◆ **Problem to solve**
Can you sum up the passage about the 2023 kozo residency in two sentences?

◆ **Source document**
In 2023, our residency took the form of a work exchange, we were responsible for taking care of the farms and any needed tasks. During the summer months (up until November), we would alternate farms in Yanagino, Yasui, and Ochi, weeding and caring for the land where the kozo grew. Everyday, we would be on the farm removing a weedy plant called karamushi (or chyoma) which grows around the Kozo. We would bring the karamushi home to use for learning about making paper with alternative fibre. It was a symbiosis cycle, removing the karamushi on the farms, and processing the fibre post-work at the residency. From the months of July until September, we processed a kilo of dried karamushi fibre to make one final large “Karamushi paper”. In the winter months during harvesting and peeling sessions, Elena, our friend Lucy, and I collaborated to make sculpture objects made out of karamushi and kozo to explore what it means to create objects collectively.
3, What have you learned and how have you applied to your art?

◆ **Data records**
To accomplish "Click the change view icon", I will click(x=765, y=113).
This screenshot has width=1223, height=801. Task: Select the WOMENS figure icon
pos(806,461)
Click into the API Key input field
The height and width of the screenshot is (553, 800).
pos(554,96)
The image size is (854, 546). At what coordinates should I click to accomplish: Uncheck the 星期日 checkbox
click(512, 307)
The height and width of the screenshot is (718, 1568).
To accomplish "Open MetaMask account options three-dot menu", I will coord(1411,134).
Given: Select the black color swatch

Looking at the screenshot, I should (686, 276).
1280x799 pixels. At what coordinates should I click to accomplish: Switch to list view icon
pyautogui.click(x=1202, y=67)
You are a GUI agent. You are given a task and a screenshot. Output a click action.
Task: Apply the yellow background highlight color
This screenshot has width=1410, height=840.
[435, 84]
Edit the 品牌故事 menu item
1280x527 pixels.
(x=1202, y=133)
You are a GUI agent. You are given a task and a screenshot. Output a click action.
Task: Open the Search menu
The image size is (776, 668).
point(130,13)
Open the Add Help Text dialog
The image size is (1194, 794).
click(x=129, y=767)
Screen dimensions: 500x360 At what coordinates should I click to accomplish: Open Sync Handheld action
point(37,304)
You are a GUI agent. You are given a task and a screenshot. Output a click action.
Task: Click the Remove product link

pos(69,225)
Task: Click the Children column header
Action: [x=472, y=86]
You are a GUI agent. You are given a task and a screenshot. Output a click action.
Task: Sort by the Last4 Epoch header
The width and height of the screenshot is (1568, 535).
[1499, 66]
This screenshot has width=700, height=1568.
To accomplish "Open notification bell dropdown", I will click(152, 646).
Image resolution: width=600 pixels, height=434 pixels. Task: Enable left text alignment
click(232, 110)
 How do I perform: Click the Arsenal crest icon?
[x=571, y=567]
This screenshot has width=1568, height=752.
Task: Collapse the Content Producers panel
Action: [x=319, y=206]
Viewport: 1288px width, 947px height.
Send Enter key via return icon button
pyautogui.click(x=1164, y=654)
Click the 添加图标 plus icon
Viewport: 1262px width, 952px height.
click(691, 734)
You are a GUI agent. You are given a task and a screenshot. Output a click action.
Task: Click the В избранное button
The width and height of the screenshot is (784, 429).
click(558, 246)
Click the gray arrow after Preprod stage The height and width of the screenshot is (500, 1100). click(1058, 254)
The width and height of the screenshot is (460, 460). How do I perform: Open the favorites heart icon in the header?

◆ **Task solution**
In 2023 the residency was a work exchange: through November, the participants rotated among farms in Yanagino, Yasui, and Ochi, weeding out the karamushi that grows around the kozo and bringing it home to learn papermaking with an alternative fiber. From July to September they processed a kilo of dried karamushi fiber into one large "Karamushi paper," and during the winter harvesting and peeling sessions the writer, Elena, and their friend Lucy made sculpture objects from karamushi and kozo to explore creating objects collectively.